> WHAT TO WORK ON: Using the data below, restate exactly every line from the one with "Click the 打开(O) button" up to and including the one with "At what coordinates". No picture belongs in it.

DATA FOR REVIEW Block Start

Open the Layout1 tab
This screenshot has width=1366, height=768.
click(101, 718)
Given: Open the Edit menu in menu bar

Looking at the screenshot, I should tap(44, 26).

DATA FOR REVIEW Block End
DATA FOR REVIEW Block Start

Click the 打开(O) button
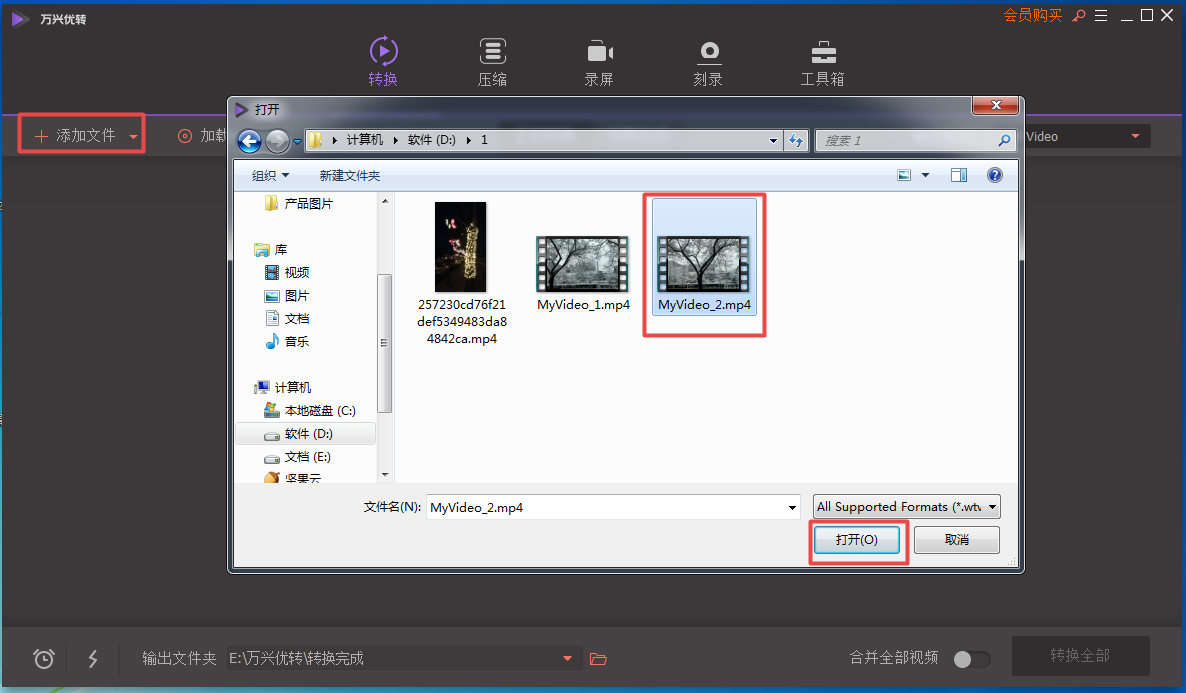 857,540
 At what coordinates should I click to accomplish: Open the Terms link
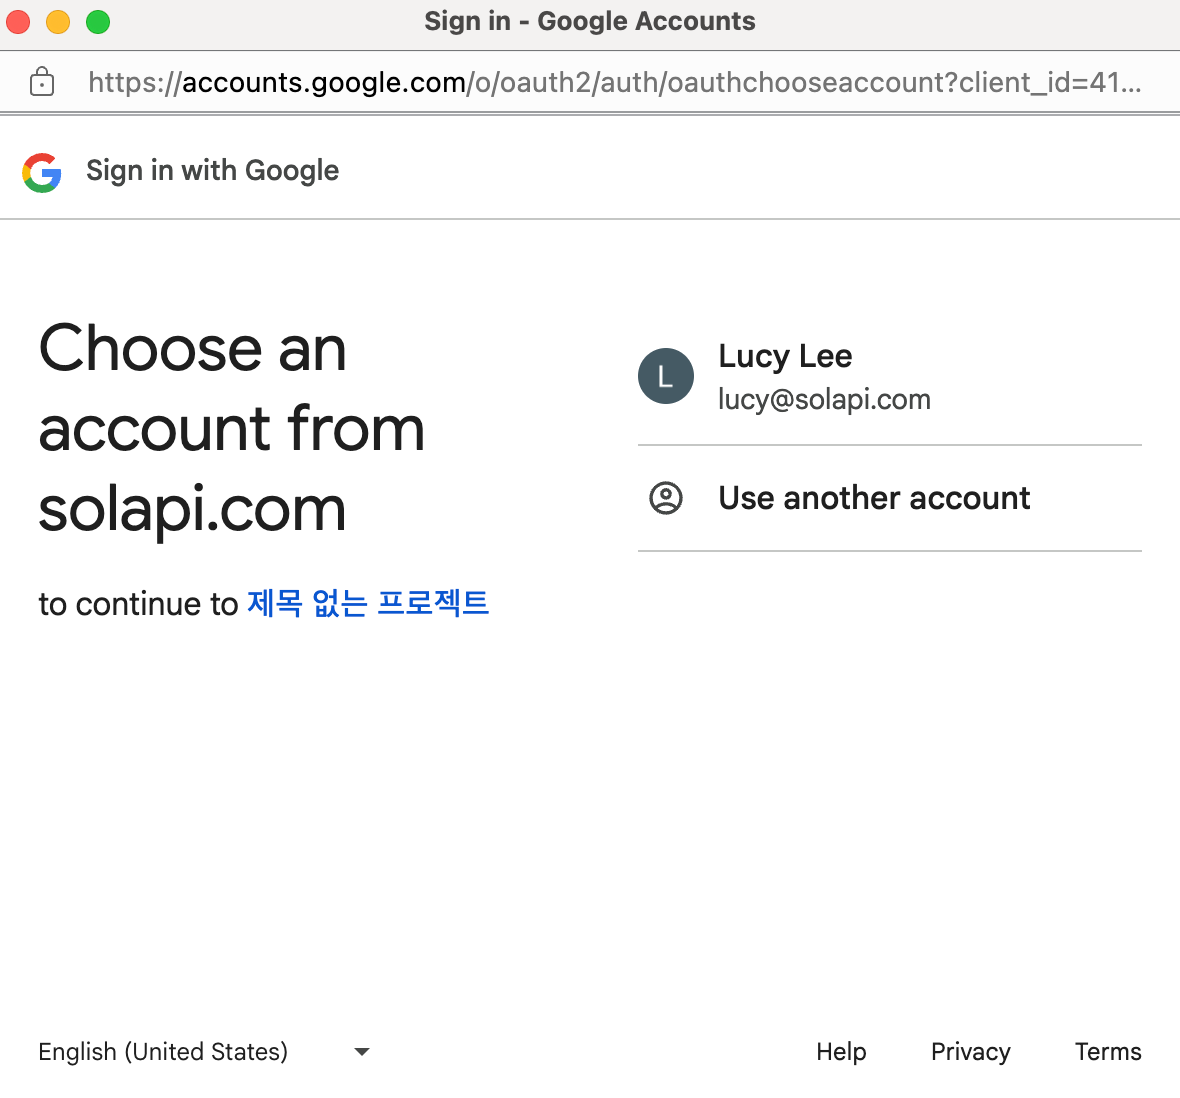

DATA FOR REVIEW Block End

> RESULT OF THIS EXERCISE:
Click the 打开(O) button
 857,540
 At what coordinates should I click to accomplish: Open the Terms link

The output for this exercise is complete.